### INSTRUCTION 1:
Reproduce everything in the forum post from "I taught an" down to "understand and interesting.".
### INSTRUCTION 2:
List every adjective the forum post applies to the recommended speech book or to its language.
### INSTRUCTION 3:
Resume the forum post about the speech-making book, picking up right after its final sentence.

### ARTICLE:

↓↓↓

PostPosted: Fri May 28, 2004 11:16 pm    Post subject: speech making book Reply with quote

How about : Speech Communication Made Simple: a multicultural approach by Paulette Dale and James C. Wolf.

I taught an ESL speech communcation class for 3 years. I used this book in an intensive ESL/academic prep program. My students were primarily Asian and were preparing for Masters work. However, the book's language is relatively simple and conversational and the art of crafting and delivering a speech is presented very plainly. I tried another ESL speech-making book that was well-done and a bit more complex in what it required from students, and decided to go back to this book even though I was teaching an advanced course. I think it would be good for your population of students too because it is easy to understand and interesting.

↑↑↑

### ROWS:
↓↓↓

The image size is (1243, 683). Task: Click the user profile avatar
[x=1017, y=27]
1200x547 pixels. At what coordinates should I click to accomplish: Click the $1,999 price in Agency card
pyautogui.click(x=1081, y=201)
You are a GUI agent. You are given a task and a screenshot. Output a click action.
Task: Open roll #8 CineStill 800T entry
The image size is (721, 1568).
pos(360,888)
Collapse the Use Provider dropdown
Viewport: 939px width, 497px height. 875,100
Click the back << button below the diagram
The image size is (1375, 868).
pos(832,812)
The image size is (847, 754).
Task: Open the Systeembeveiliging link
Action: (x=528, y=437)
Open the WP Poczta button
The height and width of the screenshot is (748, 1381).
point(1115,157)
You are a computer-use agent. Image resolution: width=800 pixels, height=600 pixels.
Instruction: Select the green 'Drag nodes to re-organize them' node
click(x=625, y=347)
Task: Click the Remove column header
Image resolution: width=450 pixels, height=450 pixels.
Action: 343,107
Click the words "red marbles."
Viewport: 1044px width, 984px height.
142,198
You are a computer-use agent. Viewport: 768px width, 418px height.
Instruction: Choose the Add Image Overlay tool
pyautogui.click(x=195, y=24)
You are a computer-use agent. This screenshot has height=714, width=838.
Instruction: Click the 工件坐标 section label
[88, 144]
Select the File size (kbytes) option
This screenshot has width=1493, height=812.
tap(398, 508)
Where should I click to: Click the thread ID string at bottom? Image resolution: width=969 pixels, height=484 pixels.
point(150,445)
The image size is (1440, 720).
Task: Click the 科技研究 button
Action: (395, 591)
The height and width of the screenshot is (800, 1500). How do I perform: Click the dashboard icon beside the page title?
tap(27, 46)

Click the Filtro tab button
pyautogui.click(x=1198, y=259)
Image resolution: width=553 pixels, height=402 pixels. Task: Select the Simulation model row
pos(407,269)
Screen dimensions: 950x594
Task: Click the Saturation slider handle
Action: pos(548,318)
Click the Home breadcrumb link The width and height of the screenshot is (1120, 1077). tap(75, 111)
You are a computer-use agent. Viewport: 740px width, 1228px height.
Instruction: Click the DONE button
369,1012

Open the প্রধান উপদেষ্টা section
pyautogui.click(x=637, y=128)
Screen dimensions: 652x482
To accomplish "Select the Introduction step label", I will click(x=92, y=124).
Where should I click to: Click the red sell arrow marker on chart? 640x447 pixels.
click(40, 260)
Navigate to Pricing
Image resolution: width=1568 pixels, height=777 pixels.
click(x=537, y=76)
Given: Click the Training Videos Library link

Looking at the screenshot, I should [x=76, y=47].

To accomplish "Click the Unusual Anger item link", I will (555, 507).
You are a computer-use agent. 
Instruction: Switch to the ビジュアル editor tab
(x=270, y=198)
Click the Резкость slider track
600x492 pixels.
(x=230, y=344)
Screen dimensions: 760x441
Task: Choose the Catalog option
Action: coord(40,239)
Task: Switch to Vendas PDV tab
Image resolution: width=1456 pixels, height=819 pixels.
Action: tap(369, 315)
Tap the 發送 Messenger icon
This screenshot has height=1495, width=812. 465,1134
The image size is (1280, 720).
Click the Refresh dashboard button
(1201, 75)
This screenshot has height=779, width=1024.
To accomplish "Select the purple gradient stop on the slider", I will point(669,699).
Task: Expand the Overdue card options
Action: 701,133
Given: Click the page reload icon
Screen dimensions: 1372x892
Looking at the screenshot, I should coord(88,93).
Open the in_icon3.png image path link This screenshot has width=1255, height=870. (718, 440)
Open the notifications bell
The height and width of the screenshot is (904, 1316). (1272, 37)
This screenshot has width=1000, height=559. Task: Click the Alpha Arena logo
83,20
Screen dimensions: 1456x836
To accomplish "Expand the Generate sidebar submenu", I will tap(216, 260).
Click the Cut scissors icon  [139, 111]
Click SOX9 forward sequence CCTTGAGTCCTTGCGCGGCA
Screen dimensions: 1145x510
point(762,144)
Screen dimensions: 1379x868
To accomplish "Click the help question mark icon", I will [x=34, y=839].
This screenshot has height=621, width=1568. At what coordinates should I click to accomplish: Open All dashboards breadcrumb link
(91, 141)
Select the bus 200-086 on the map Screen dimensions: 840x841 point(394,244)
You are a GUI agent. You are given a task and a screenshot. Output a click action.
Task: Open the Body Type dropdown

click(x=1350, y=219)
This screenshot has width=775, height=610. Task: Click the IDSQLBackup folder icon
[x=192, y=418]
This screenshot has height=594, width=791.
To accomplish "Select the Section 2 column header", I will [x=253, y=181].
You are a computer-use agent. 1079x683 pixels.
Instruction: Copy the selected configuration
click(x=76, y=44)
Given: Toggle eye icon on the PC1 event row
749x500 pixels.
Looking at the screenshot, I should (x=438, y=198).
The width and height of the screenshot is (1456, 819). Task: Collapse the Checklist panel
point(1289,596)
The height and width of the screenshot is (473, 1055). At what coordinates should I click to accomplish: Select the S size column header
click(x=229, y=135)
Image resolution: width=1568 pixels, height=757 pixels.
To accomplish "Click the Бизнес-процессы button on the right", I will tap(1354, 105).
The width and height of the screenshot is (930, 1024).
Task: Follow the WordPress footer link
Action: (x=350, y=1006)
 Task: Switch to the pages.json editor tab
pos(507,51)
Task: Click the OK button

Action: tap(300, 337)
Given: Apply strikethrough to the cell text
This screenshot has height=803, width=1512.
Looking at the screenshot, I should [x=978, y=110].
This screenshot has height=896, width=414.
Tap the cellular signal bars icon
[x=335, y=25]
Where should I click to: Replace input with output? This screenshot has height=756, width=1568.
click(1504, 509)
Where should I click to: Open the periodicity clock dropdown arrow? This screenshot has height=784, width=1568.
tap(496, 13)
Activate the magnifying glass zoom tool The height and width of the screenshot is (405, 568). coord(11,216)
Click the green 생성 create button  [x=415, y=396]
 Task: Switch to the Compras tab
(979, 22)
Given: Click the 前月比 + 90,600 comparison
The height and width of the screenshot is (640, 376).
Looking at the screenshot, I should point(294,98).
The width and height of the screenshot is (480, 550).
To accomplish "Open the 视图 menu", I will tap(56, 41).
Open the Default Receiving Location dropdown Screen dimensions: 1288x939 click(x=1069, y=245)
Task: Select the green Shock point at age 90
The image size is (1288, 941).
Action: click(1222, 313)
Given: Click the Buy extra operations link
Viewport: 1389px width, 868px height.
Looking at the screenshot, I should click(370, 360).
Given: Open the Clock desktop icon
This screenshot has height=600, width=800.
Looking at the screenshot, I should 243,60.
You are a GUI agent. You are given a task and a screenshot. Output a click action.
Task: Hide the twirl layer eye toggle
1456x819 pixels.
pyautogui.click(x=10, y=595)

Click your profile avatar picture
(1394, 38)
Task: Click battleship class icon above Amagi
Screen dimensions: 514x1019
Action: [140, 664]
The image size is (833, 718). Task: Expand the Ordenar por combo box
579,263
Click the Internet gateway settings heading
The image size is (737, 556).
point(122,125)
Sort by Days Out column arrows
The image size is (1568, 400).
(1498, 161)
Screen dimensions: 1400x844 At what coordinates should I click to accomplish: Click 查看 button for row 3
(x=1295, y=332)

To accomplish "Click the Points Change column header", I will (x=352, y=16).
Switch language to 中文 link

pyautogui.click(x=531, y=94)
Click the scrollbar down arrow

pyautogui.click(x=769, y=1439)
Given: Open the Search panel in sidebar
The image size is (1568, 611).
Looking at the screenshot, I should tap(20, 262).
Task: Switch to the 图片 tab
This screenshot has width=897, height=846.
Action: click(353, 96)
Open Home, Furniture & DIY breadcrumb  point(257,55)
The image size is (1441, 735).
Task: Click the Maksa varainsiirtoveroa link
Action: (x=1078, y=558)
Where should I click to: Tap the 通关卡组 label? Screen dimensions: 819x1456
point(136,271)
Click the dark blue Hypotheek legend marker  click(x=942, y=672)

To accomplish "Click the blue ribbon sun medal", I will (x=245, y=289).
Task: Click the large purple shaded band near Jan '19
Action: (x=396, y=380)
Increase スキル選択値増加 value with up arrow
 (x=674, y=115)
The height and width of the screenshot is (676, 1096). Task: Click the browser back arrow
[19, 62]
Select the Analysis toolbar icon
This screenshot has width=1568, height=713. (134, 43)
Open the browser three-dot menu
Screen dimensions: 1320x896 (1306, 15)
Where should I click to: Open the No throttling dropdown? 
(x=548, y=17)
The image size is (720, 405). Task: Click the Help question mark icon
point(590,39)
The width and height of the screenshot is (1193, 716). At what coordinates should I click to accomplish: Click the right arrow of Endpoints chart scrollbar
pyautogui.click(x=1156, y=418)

↑↑↑

### EXERCISE RESULT 1:
I taught an ESL speech communcation class for 3 years. I used this book in an intensive ESL/academic prep program. My students were primarily Asian and were preparing for Masters work. However, the book's language is relatively simple and conversational and the art of crafting and delivering a speech is presented very plainly. I tried another ESL speech-making book that was well-done and a bit more complex in what it required from students, and decided to go back to this book even though I was teaching an advanced course. I think it would be good for your population of students too because it is easy to understand and interesting.

### EXERCISE RESULT 2:
simple, conversational, easy (to understand), interesting, good

### EXERCISE RESULT 3:
Speech making is easier to teach when you have more advanced students, but I've seen it be successful even with intermediate level students. They get a lot more fluent and confident as a result. I would just expect less complex speeches from them, although not necessarily shorter. They're always surprised when they churn out a 7 minute speech. They assume they can't speak that long but it just happens! I would also be less picky about grammar and pronunciation at that level, but I would still make it a point to encourage the students to take those lessons they're getting from other classes and apply them in their speeches. In the beginning, I would just focus on them getting comfortable before an audience and talking without stopping. Then, I would start to require that they learn to take a simple topic and organize it clearly and thoughtfully while giving good, specific details. Those are the basics that can be done at almost any level (except beginning). If you have more advanced students like mine were, you'd add more things like required research, debates, question and answer sessions, more accountability with pronunciation and grammar, more critical thinking, etc.. I think the book I recommended can really do good things across a variety of levels. Good luck!